Tar-200 Plus Anti-PD-1 Therapy Shows Promising Neoadjuvant Activity in Cisplatin-Ineligible Muscle-Invasive Bladder Cancer
New data from the SunRISe-4 trial, recently published in The Lancet Oncology, demonstrate encouraging results for a novel neoadjuvant treatment approach in patients with muscle-invasive urothelial bladder cancer who are unable to receive or choose to avoid cisplatin-based chemotherapy. The trial investigated the combination of TAR-200, an intravesical gemcitabine delivery system, with sacituzumab (sitrulimab), an anti-PD-1 antibody, compared to sacituzumab alone.

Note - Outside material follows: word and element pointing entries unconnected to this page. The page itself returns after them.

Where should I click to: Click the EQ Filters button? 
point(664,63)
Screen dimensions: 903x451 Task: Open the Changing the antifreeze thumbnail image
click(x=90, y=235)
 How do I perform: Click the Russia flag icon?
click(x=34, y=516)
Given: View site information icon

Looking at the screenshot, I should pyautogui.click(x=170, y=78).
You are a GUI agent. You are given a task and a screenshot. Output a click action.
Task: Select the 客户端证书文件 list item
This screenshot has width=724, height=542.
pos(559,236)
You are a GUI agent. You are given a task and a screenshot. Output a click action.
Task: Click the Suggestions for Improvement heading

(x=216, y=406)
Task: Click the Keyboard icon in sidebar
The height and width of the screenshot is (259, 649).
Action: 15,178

the study enrolled patients with clinical stage T2-T4a, N0, M0 bladder cancer and randomized them to receive either four 3-weekly cycles of TAR-200 plus sacituzumab, or sacituzumab monotherapy, prior to radical cystectomy. The primary endpoint was pathologic complete response (pCR), with secondary endpoints including pathologic downstaging and relapse-free survival (RFS).
Results showed a substantially higher pCR rate in the combination arm (38%) compared to the monotherapy arm (24%).Moreover, over 50% of patients treated with TAR-200 plus sacituzumab experienced pathologic downstaging, a result consistent with previously observed data from checkpoint inhibitor therapies.
Early RFS data revealed a 1-year RFS rate of 77% for the combination therapy, compared to 66% with sacituzumab alone – representing a 10% absolute advancement.While the study wasn’t designed to definitively prove statistical significance in RFS, these findings suggest a potential benefit from adding intravesical therapy to anti-PD-1 treatment in the neoadjuvant setting.
The treatment combination demonstrated a manageable safety profile,with no new or unexpected adverse events reported. The majority of grade 3 to 4 adverse events were localized to the urinary tract, manifesting as symptoms or irritation, and were effectively managed by investigators.